Conference Panel: New Interactions with Japan Buddhist Images and Ideas

Saturday, July 7, 2012, 10:30am – 11:45am

“Pilgrimage to Two Local Temples in Kyushu”

Sherry Fowler (University of Kansas). By the sixteenth century many temples in Japan with a central icon of Kannon (Avalokiteśvara) were organized into different thirty-three stop pilgrimage routes covering thousands of kilometers. Over the centuries because of the success of the old Kannon pilgrimage routes, small temples with Kannon icons continued to organize into local routes, offering ever more possibilities to increase merit. This paper will consider the history and present circumstances of two small temples, named Shinguji and Fumonji, on Japan’s southern island of Kyushu that became part of the Sagara regional pilgrimage route for Kannon that was established in the seventeenth century. The two temples, which are open to the public during the spring and fall equinoxes, are of special interest because each has a set of Six Kannon images as the main focus of worship.

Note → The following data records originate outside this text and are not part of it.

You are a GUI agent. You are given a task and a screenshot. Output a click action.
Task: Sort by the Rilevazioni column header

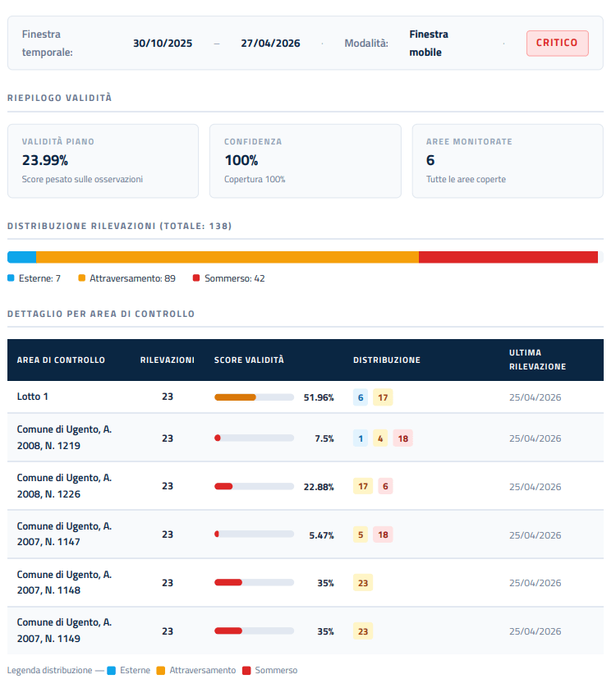pyautogui.click(x=167, y=360)
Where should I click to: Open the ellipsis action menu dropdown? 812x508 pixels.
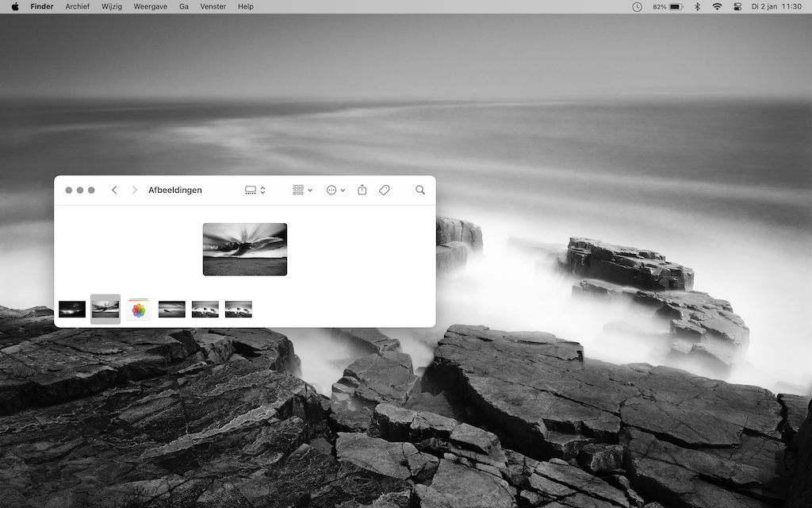click(x=335, y=191)
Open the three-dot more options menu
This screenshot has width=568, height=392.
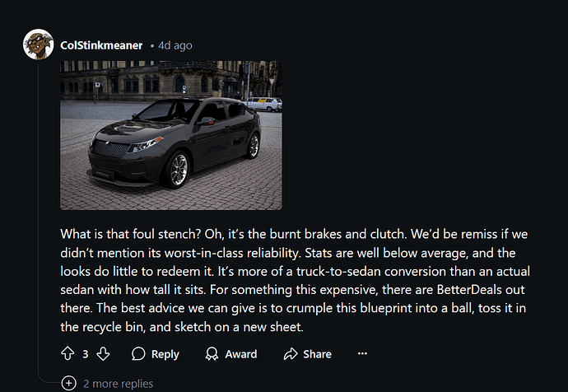(362, 353)
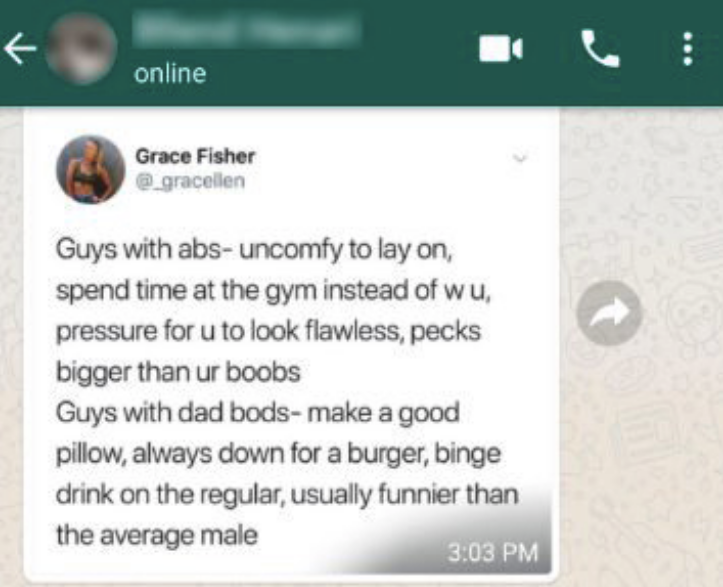Click the @_gracellen handle

click(x=190, y=181)
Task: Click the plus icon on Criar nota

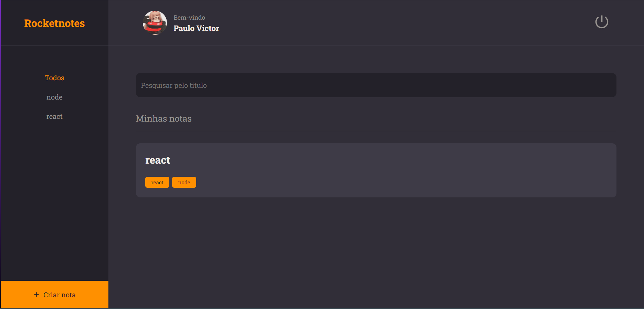Action: (x=36, y=295)
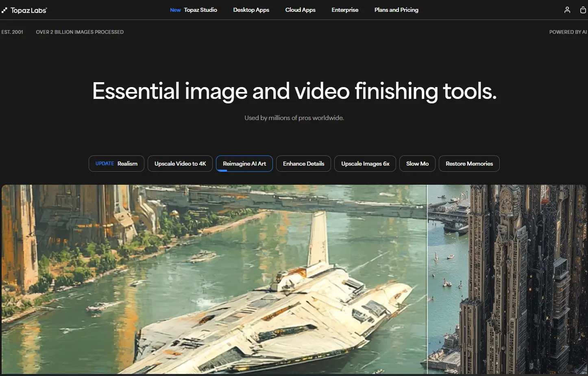The image size is (588, 376).
Task: Click the before/after comparison slider divider
Action: (x=427, y=280)
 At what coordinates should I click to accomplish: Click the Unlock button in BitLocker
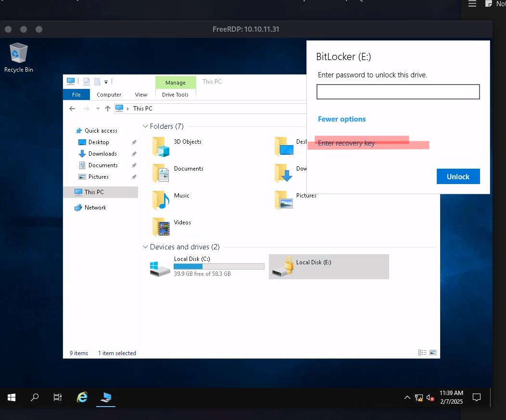tap(458, 176)
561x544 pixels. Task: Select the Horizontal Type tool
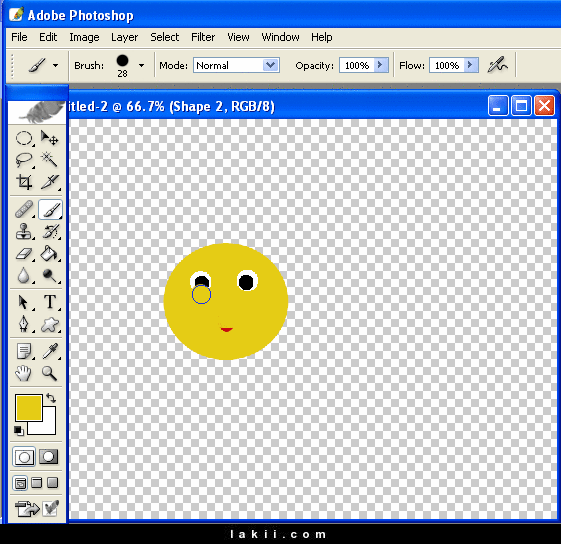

“Buddhist-Inspired Artists from Contemporary Japan: Intersections of Tradition, Imagination, and Social Activism”

Patricia J. Graham (University of Kansas). This paper addresses the presence of Buddhist values in contemporary Japanese art, a force that remains largely unnoticed, through the lens of five unrelated artists who work apart from formal Buddhist organizations, in traditional and avant-garde media: Yuriko Yamaguchi (born 1948), Kaminuma Hisako (1952-2012), Mukoyoshi Yuboku (born 1961), Shinji Turner-Yamamoto (born 1965), and Mukaiyama Kisho (born 1968). These artists draw inspirations from Buddhist beliefs about interconnectedness, transience, compassion, and mindfulness. These values are precisely those espoused by individuals associated with a newly-identified form of Buddhism described as “Buddhist Modernism,” and within that context, with Socially Engaged Buddhist movements, whose followers strive to alleviate major problems endemic to modern life including the dire state of the environment, political violence, and the suffering of impoverished and persecuted citizens. I attempt to use the tenets of Engaged Buddhism as a touchstone to explore these artists’ work and also to conceptualize how their identity as Japanese artists endows them with a cultural worldview distinct from that of artists from other Buddhist nations.